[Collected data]
>>>

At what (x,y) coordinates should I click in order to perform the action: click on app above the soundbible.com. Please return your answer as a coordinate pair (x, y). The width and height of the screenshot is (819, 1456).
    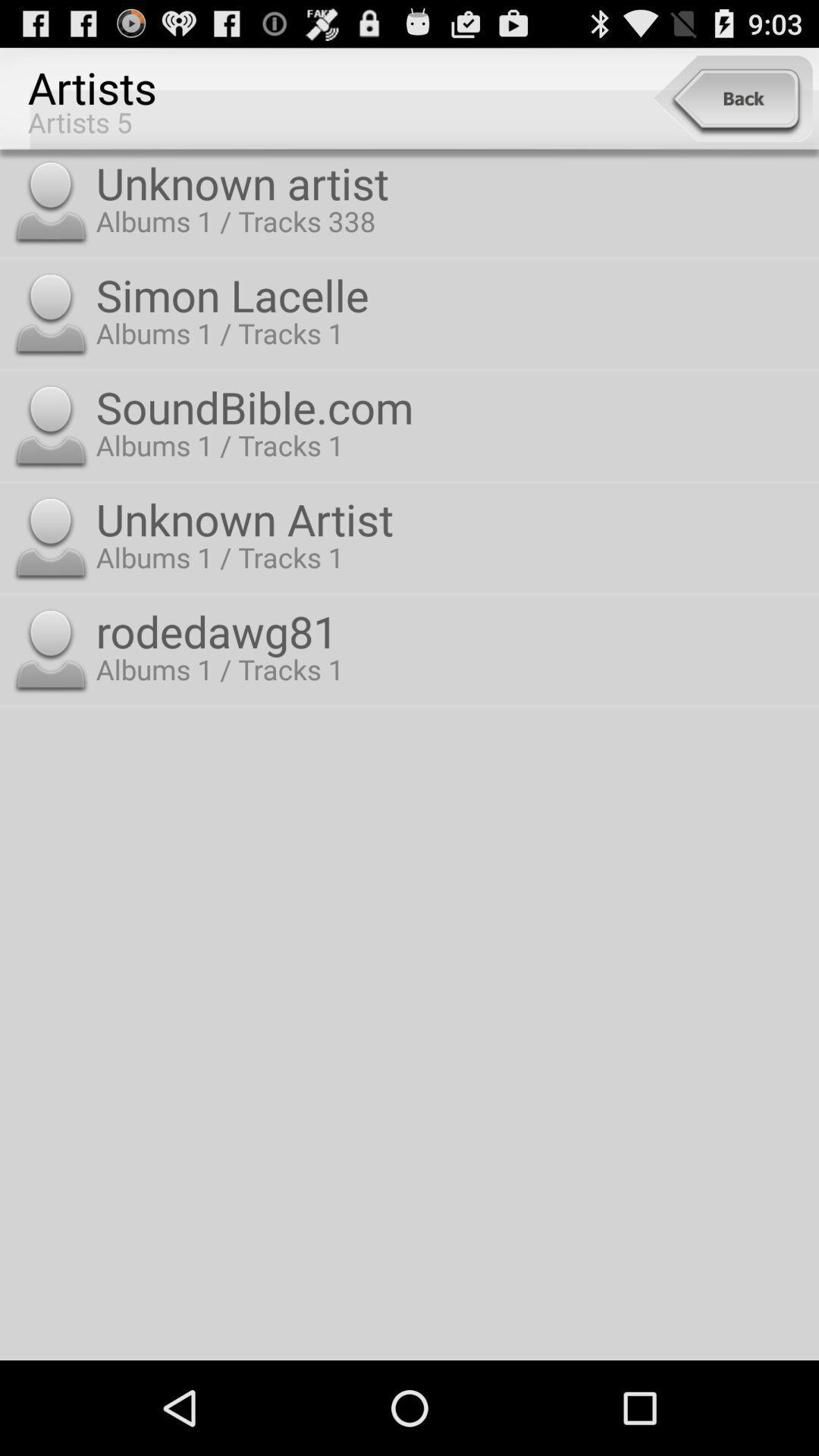
    Looking at the image, I should click on (453, 294).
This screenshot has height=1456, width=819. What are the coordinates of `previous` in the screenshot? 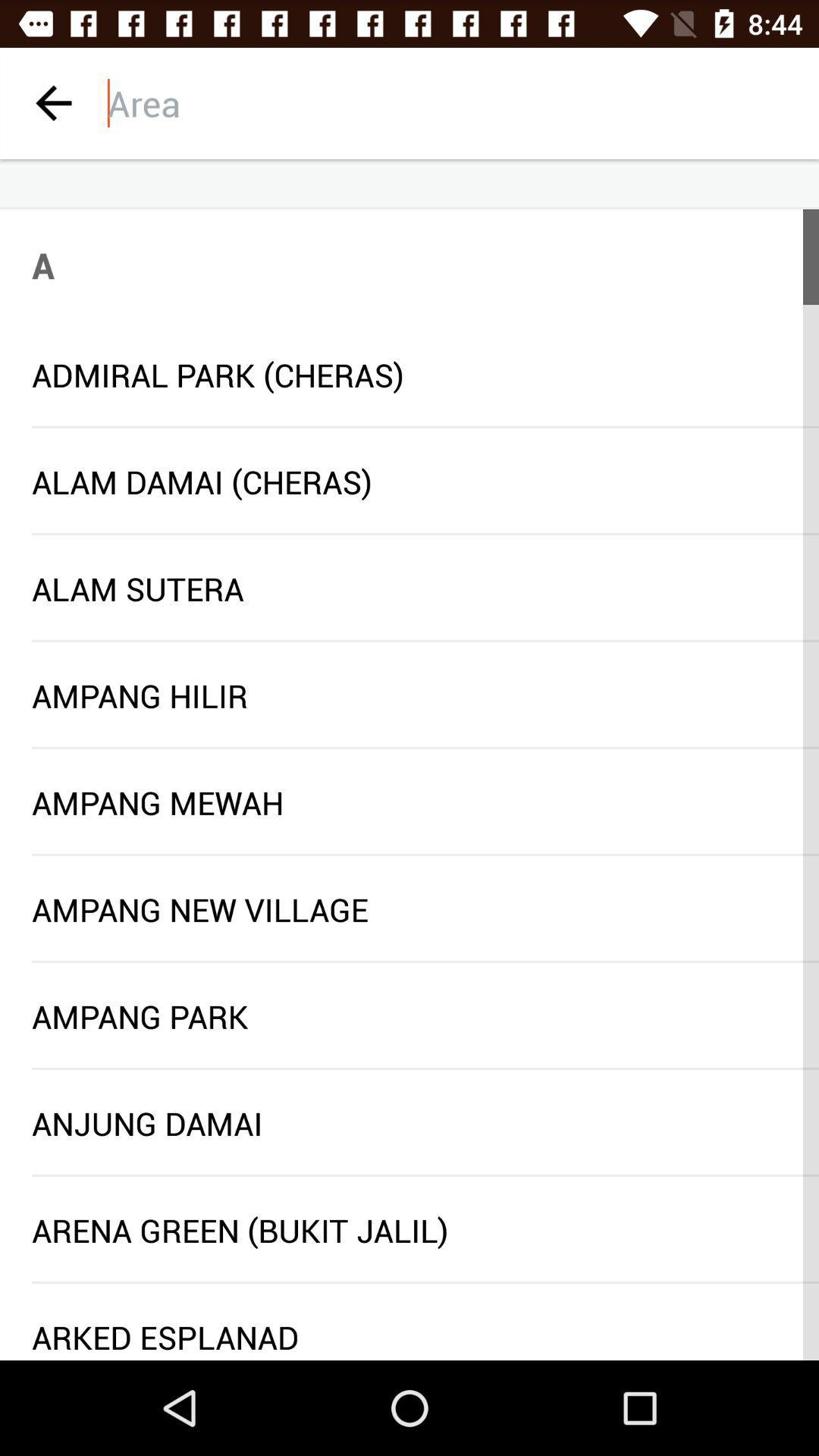 It's located at (52, 102).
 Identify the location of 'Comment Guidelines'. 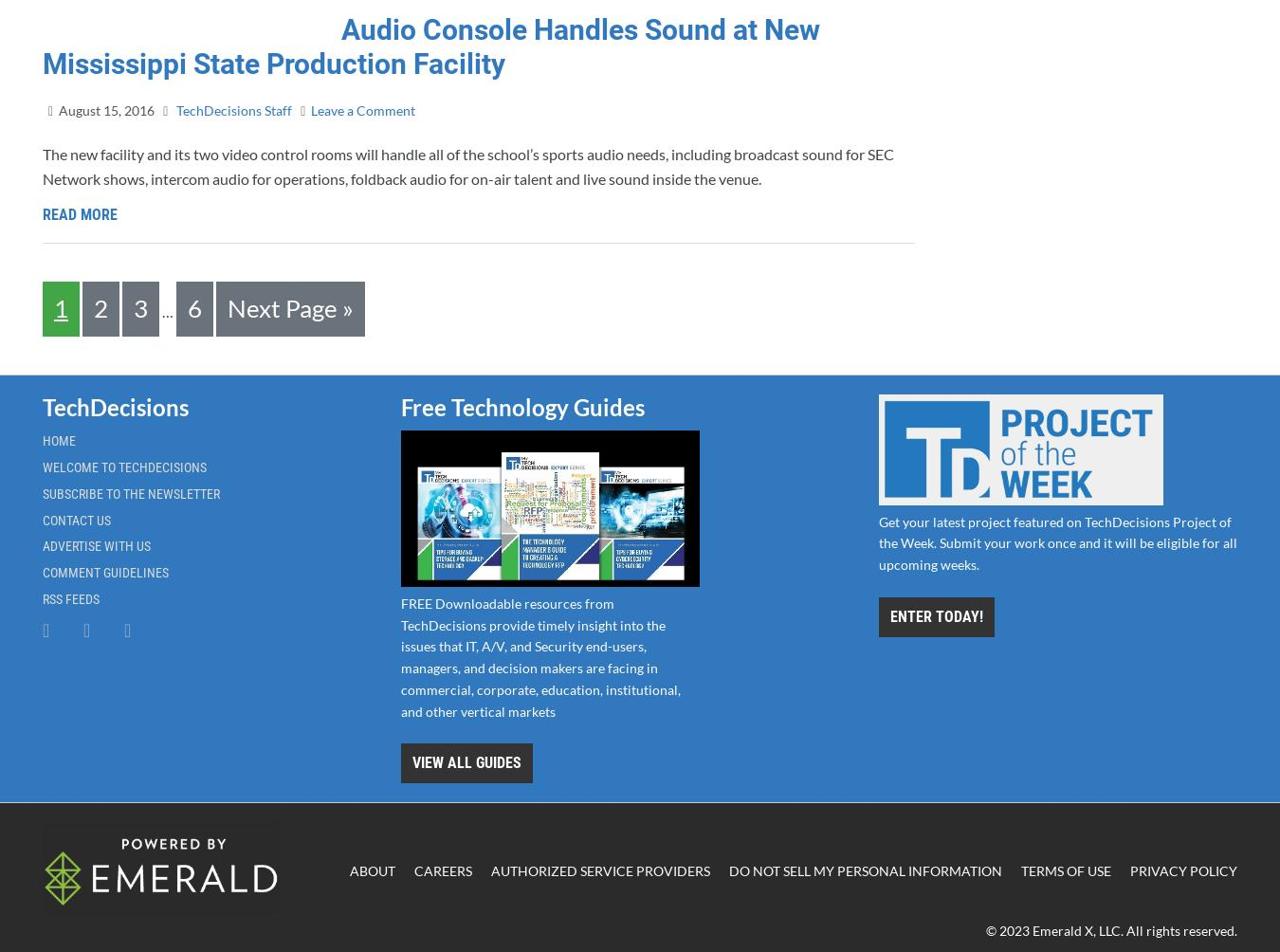
(104, 573).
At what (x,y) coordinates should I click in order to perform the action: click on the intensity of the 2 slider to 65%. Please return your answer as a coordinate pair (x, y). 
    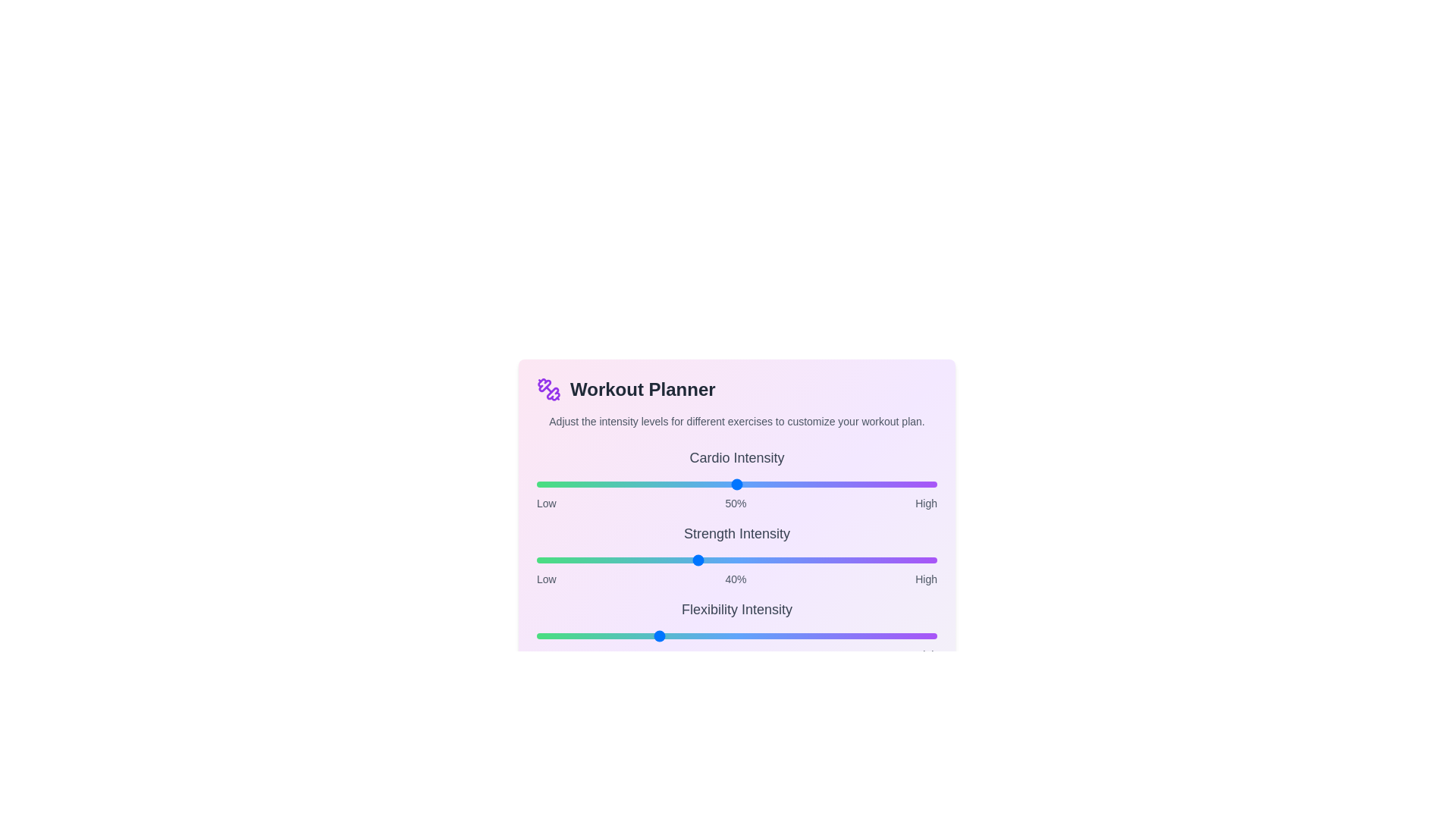
    Looking at the image, I should click on (796, 636).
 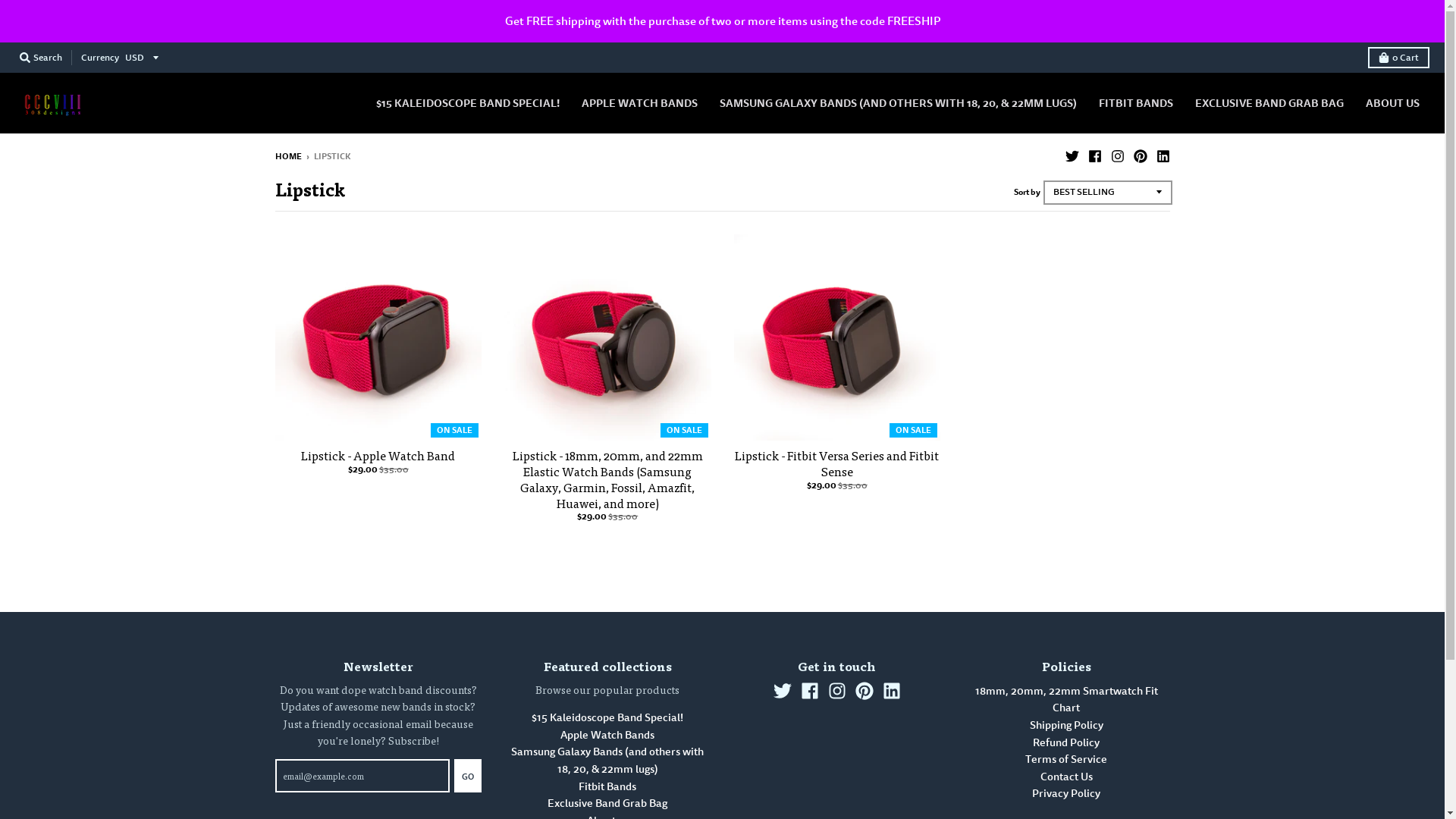 I want to click on 'ABOUT US', so click(x=1392, y=102).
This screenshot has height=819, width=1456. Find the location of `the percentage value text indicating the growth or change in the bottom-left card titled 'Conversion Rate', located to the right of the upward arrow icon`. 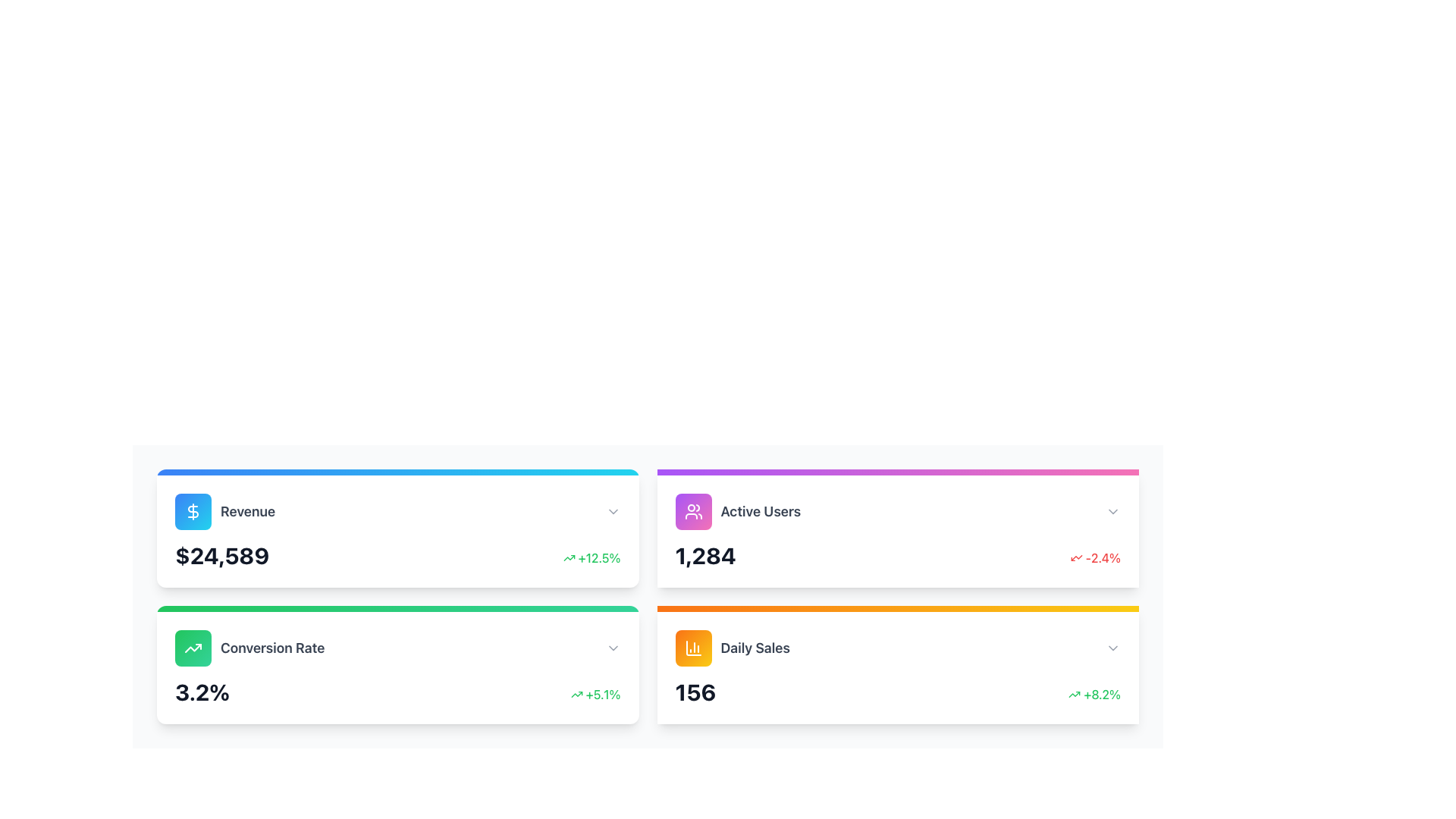

the percentage value text indicating the growth or change in the bottom-left card titled 'Conversion Rate', located to the right of the upward arrow icon is located at coordinates (602, 694).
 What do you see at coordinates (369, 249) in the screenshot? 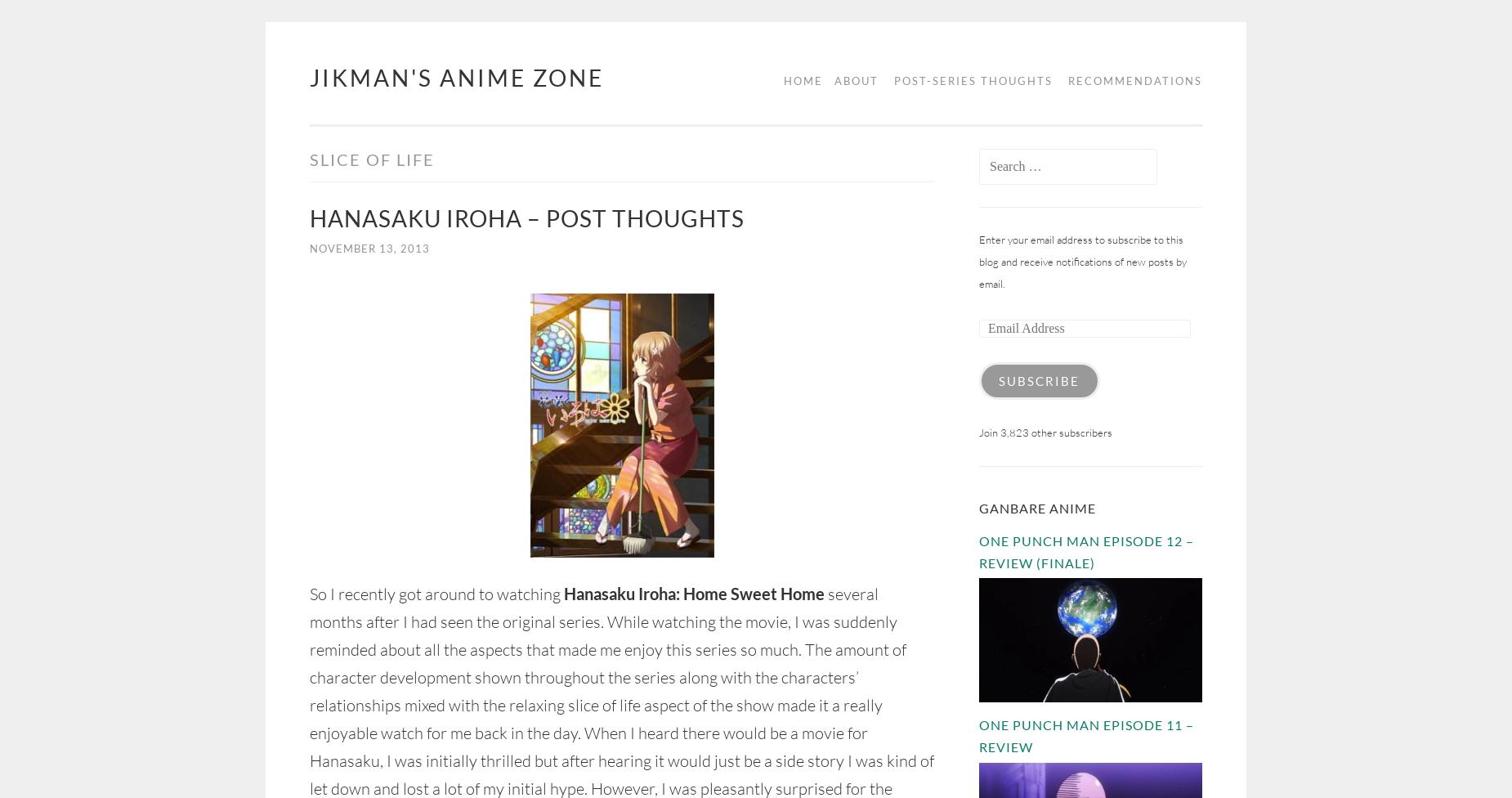
I see `'November 13, 2013'` at bounding box center [369, 249].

<<<

What is expected:
Return, word for word, the lines of the records from the one containing "This screenshot has height=819, width=1456." through the end of the records, with both ends included. Omit the pictures.

Task response:
This screenshot has height=819, width=1456. Find the location of `the percentage value text indicating the growth or change in the bottom-left card titled 'Conversion Rate', located to the right of the upward arrow icon`. 

the percentage value text indicating the growth or change in the bottom-left card titled 'Conversion Rate', located to the right of the upward arrow icon is located at coordinates (602, 694).
 What do you see at coordinates (369, 249) in the screenshot? 
I see `'November 13, 2013'` at bounding box center [369, 249].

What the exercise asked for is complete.